Nothing I learned during nursing school or my career could have prepared me for the hormonal mood changes of pregnancy and the postpartum period.
I discontinued the low-dose SSRI I had been taking for premenstrual dysphoric disorder before I got pregnant. For the most part, my mood remained stable. Sure, hormonal swings early in pregnancy gave me the super-human strength to rip a banister from a wall in a fit of anger, but this ruffle aside, the pregnancy was uneventful.
As I prepared for the delivery of my baby girl, I experienced what I believed to be normal anxiety. Will I make it through labor? Will my baby be healthy? I rang in the New Year with a bang and started having contractions on January 3, 2017.
That morning marked the beginning of a two-month struggle to regain normalcy. It started with excruciating pain that was false labor ––real contractions and real pain without dilation. It was a setback, but 35 hours later, I was handed a beautiful baby girl. So it began, my blissful postpartum journey into motherhood… or so I thought.
No one tells you that your expectations surrounding pregnancy and postpartum life should be thrown out the window, because nothing goes as planned.
Postpartum day two began with my first shower in two days. My mind was racing. Something was not right, but I couldn’t put my finger on it. I told my nurse something was wrong. Maybe I had an infection, low blood sugar, or was dehydrated? I thought I was going to die, but my better judgment told me not to mention my horrible feeling of doom.
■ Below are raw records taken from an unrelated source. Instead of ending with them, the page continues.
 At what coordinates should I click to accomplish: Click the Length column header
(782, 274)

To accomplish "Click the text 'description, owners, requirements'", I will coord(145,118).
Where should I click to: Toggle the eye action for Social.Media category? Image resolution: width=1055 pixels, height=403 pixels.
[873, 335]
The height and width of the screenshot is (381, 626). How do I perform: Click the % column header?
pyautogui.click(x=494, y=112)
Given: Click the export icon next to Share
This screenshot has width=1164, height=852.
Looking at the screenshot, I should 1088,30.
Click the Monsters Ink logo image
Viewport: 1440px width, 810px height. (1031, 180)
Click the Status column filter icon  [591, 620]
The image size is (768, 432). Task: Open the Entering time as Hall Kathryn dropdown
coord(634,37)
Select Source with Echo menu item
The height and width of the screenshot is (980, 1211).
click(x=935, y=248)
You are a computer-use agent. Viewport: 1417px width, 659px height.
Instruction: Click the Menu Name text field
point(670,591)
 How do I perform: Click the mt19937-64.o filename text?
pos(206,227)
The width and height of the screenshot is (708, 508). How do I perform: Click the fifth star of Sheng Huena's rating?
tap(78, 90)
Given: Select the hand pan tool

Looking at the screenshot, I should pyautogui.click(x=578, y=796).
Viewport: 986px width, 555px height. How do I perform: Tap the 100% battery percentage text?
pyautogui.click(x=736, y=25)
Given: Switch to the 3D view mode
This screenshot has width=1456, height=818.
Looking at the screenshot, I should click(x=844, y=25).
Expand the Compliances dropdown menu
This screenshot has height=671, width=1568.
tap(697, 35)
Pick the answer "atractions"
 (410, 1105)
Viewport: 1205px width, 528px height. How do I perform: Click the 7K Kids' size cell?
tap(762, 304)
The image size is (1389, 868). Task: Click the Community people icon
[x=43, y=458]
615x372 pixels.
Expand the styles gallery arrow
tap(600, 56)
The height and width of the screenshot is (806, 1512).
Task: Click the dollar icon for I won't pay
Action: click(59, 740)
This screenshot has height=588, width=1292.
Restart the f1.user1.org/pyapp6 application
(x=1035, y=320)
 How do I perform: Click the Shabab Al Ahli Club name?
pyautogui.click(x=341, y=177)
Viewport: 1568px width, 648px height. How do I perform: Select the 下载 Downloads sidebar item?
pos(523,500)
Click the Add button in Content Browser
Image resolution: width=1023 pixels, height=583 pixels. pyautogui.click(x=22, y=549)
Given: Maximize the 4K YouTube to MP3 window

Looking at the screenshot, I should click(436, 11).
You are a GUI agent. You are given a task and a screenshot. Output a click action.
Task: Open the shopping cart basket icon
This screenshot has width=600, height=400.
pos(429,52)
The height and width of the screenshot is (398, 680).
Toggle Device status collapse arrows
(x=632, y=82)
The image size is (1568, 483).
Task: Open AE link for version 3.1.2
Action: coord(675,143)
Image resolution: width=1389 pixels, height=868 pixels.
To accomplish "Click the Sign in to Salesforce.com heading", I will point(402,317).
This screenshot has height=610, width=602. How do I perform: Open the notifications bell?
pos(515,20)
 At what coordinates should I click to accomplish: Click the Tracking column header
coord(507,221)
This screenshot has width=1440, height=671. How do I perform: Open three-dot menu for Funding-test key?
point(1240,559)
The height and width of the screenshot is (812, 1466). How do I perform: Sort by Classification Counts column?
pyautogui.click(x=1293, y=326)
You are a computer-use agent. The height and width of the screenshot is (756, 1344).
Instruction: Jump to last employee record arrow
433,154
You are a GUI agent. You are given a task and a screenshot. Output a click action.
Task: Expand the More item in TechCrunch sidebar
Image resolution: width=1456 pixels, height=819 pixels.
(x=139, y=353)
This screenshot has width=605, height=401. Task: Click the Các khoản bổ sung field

Self-diagnosing is what nurses do best, so how could I be mistaken? I knew this was a physical ailment and my low score on the Edinburgh Postnatal Depression Scale confirmed this to me. I was convinced that there was something physically wrong with me that no one would diagnose until it was too late.
I was discharged home with my baby after three days, ready to tackle any obstacle. Why wouldn’t I be, with over a decade of nursing experience in top hospitals as my training?
In my first three weeks home, anxious thoughts reared their ugly heads until I broke. I was paralyzed by fears that I would unintentionally harm my baby or wake up to realize she’d stopped breathing. Or maybe something would happen to me, leaving my husband alone to raise her. I had become a shell of myself. I couldn’t drive. I couldn’t take care of my baby. I was barely taking care of myself. I was too scared to sleep, but I needed sleep so badly.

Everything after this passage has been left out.